⟨
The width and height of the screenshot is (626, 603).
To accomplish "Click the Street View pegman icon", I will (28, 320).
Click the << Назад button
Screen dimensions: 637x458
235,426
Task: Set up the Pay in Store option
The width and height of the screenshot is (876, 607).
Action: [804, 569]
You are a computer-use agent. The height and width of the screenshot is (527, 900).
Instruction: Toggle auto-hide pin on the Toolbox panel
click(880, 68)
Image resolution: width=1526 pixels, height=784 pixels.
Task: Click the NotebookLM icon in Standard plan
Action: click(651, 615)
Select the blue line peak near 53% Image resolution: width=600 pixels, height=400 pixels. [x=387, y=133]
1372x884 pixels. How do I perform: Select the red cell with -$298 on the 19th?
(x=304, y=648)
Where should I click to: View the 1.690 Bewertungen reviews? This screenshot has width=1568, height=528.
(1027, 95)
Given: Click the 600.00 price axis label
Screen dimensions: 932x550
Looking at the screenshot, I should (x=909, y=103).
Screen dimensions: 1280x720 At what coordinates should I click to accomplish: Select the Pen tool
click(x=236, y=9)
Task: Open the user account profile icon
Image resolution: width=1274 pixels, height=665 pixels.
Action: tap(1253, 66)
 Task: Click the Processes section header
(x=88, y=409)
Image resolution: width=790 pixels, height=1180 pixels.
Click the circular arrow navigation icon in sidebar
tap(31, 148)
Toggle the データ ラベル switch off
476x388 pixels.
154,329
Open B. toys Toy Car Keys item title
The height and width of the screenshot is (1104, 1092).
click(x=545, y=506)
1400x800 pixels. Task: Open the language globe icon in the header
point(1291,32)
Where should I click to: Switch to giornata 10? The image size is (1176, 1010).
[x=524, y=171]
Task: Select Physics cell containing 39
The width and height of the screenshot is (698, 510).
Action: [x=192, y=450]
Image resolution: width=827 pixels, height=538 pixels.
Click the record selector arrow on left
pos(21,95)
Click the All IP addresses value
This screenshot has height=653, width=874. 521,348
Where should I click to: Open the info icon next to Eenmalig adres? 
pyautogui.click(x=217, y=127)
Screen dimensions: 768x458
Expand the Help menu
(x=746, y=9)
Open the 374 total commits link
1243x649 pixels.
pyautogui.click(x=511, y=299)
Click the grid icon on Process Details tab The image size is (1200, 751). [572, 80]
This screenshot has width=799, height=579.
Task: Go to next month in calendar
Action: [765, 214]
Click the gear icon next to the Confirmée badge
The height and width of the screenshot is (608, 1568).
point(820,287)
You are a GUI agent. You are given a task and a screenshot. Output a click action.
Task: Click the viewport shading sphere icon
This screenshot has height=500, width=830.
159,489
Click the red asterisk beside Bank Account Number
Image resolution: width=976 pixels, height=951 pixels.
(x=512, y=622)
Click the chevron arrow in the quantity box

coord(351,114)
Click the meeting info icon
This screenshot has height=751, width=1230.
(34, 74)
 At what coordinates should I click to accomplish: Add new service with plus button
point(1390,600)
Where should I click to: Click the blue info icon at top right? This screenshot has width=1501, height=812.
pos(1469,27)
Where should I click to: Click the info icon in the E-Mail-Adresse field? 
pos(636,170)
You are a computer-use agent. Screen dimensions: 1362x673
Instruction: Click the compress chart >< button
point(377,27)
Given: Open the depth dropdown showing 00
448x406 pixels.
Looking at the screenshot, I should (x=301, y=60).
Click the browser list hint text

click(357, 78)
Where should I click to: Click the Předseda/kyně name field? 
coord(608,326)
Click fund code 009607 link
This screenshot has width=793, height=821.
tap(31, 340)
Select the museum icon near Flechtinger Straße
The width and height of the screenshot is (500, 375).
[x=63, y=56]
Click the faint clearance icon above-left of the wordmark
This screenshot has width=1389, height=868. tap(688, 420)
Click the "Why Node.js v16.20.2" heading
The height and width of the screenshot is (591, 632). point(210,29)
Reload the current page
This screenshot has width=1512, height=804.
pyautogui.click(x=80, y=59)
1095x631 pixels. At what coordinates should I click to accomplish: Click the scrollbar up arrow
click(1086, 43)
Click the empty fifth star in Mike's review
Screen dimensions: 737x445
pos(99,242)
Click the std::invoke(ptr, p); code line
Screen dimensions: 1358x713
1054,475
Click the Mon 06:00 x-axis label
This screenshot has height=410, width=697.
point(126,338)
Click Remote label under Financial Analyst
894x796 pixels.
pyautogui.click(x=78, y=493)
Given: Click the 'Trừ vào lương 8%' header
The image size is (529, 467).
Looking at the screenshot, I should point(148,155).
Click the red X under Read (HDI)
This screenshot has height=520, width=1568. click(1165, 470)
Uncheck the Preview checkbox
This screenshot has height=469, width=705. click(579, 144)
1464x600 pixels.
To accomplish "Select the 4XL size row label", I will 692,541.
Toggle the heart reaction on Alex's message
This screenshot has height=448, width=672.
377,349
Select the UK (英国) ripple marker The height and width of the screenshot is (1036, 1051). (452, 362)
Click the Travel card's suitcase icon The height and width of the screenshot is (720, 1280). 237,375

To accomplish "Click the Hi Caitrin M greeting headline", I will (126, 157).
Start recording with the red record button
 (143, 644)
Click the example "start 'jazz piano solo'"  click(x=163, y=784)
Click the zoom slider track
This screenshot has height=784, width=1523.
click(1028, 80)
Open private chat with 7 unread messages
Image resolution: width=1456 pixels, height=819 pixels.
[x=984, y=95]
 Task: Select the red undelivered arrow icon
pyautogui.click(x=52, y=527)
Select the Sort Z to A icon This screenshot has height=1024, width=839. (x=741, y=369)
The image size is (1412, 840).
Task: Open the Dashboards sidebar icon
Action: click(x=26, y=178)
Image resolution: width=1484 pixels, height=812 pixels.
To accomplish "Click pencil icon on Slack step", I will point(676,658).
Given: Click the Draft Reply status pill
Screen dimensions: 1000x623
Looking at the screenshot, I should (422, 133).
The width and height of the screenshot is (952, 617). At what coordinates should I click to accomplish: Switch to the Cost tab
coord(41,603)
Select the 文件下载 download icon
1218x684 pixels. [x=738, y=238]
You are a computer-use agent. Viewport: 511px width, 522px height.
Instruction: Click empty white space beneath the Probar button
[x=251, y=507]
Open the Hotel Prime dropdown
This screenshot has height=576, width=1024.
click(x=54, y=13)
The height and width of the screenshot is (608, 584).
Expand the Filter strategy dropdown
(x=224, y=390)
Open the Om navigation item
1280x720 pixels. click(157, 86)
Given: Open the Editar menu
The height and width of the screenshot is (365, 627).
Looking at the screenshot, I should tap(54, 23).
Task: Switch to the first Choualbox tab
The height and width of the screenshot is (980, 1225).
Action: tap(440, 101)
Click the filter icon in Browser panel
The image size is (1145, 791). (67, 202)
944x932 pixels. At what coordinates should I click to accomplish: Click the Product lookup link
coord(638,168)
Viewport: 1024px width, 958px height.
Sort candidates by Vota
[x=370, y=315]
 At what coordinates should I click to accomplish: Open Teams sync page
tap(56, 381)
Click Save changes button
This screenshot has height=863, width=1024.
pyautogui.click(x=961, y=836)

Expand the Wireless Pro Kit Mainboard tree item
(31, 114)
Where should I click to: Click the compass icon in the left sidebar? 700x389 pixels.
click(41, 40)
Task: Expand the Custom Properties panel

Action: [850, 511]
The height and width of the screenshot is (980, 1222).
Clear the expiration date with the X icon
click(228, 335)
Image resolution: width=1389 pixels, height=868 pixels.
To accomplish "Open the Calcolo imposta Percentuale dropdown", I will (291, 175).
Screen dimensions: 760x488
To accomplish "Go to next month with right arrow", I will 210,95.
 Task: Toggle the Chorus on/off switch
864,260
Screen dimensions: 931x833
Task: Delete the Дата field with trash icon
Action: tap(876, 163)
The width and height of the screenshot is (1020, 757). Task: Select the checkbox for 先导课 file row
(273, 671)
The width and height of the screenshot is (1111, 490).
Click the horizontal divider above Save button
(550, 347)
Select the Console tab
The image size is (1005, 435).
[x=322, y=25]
⟩
- _Exercise description_
Across the records above, return every line that contains the word "computer".

- _Exercise response_
You are a computer-use agent. The height and width of the screenshot is (527, 900).
You are a computer-use agent. Screen dimensions: 1362x673
You are a computer-use agent. Viewport: 511px width, 522px height.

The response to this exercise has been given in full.